Recorded data:

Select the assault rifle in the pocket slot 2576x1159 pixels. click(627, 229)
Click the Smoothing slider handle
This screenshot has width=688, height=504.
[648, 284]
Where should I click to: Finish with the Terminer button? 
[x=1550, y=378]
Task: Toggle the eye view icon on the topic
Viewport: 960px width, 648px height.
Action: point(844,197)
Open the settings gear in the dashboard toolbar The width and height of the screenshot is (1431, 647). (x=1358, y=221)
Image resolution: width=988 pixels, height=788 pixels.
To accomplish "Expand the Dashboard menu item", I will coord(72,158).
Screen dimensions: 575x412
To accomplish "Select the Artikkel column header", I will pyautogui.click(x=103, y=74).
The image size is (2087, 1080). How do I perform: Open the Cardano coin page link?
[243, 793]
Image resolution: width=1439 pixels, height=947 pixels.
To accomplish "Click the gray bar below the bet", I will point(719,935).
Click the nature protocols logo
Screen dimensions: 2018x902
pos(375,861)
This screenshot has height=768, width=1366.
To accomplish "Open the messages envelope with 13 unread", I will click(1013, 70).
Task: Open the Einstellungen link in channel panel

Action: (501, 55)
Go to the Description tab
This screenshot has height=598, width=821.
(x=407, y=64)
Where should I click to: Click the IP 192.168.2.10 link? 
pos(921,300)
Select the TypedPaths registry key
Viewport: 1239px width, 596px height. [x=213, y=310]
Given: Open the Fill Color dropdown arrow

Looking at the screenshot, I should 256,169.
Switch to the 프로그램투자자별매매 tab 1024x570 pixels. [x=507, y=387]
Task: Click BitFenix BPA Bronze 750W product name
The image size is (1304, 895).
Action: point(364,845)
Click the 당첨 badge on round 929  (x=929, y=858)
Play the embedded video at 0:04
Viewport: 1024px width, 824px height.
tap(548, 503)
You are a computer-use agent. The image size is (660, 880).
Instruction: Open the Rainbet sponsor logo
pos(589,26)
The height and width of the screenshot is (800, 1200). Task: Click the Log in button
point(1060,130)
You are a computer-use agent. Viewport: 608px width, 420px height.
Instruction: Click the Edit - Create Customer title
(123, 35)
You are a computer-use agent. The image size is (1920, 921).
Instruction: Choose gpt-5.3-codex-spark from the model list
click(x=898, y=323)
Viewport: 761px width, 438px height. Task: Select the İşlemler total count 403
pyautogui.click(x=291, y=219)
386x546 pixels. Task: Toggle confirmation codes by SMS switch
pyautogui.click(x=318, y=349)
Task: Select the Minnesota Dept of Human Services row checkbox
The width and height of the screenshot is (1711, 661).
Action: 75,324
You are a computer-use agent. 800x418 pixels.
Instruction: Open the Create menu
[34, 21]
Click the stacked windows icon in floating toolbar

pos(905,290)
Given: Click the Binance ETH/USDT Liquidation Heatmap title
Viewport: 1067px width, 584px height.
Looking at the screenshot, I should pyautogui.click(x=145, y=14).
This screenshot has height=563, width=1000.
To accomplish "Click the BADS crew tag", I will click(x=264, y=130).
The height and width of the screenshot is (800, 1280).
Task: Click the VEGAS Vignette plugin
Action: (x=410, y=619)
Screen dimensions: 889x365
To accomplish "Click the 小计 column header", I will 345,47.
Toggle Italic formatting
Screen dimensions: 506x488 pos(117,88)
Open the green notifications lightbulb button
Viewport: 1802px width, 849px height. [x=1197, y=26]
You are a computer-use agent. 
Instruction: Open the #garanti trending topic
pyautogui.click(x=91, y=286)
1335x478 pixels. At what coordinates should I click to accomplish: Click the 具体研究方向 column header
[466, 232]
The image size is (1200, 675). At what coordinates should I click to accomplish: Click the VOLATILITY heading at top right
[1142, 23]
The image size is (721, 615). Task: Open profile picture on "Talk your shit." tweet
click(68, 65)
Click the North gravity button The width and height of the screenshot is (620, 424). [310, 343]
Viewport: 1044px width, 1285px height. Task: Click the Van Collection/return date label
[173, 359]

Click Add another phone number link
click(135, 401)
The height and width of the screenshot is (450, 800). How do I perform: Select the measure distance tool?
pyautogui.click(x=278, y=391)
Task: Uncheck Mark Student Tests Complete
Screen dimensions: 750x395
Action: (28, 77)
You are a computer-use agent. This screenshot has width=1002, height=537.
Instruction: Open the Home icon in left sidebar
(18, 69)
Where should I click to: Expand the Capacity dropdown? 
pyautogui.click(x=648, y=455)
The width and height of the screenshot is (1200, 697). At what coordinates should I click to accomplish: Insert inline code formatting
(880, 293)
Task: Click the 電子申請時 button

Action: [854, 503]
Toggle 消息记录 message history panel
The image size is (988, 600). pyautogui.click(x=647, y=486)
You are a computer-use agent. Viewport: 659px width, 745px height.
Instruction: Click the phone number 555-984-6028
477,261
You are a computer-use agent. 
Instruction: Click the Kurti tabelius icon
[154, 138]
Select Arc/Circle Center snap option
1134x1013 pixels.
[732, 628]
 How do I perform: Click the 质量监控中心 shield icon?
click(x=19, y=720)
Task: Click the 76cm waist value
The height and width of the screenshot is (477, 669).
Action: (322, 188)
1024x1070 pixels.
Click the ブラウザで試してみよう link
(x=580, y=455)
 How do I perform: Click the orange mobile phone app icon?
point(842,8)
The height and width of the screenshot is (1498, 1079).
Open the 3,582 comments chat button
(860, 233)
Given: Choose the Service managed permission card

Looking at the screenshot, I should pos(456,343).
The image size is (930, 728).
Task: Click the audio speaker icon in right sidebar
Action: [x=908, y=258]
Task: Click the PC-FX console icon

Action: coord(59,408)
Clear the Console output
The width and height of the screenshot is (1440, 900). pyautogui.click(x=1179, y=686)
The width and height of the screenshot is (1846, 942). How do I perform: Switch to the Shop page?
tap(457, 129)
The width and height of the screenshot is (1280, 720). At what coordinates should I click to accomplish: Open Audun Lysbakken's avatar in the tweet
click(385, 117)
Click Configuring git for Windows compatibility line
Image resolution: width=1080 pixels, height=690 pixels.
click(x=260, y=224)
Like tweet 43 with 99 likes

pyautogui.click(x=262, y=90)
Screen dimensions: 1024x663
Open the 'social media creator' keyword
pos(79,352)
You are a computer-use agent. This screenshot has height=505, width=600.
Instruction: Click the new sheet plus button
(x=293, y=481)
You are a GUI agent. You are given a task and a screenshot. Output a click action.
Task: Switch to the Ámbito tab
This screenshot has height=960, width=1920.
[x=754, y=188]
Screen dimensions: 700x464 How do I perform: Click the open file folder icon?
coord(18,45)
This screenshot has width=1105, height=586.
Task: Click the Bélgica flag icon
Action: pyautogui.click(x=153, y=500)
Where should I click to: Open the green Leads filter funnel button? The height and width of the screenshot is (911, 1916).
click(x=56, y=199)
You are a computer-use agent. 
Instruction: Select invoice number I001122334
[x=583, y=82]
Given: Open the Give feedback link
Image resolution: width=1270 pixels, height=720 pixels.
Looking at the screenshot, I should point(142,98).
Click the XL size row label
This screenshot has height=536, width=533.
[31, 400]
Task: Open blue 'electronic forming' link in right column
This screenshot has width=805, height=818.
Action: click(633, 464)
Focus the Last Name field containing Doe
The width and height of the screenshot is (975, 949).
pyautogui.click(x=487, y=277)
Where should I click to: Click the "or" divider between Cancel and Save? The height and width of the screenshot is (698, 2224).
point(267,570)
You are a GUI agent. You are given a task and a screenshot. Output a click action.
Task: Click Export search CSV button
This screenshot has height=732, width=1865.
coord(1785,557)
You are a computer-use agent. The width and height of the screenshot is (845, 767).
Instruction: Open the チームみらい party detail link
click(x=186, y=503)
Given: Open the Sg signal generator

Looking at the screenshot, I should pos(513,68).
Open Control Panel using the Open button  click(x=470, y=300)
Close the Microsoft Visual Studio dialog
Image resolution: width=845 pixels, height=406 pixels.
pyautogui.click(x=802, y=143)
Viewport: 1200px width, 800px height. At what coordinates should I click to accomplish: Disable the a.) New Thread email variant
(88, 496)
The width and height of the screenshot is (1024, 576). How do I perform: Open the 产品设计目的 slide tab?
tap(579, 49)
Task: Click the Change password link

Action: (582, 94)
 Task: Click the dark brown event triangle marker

Action item: Look over the listing. Pull out every line with the string "computer" in it.

Your response:
You are a computer-use agent. The image size is (660, 880).
You are a computer-use agent. Viewport: 608px width, 420px height.
You are a computer-use agent. The image size is (1920, 921).
You are a computer-use agent. 800x418 pixels.
You are a computer-use agent. 
You are a computer-use agent. This screenshot has width=1002, height=537.
You are a computer-use agent. Viewport: 659px width, 745px height.
You are a computer-use agent. 
You are a computer-use agent. This screenshot has height=505, width=600.
You are a computer-use agent. 
You are a computer-use agent. The width and height of the screenshot is (845, 767).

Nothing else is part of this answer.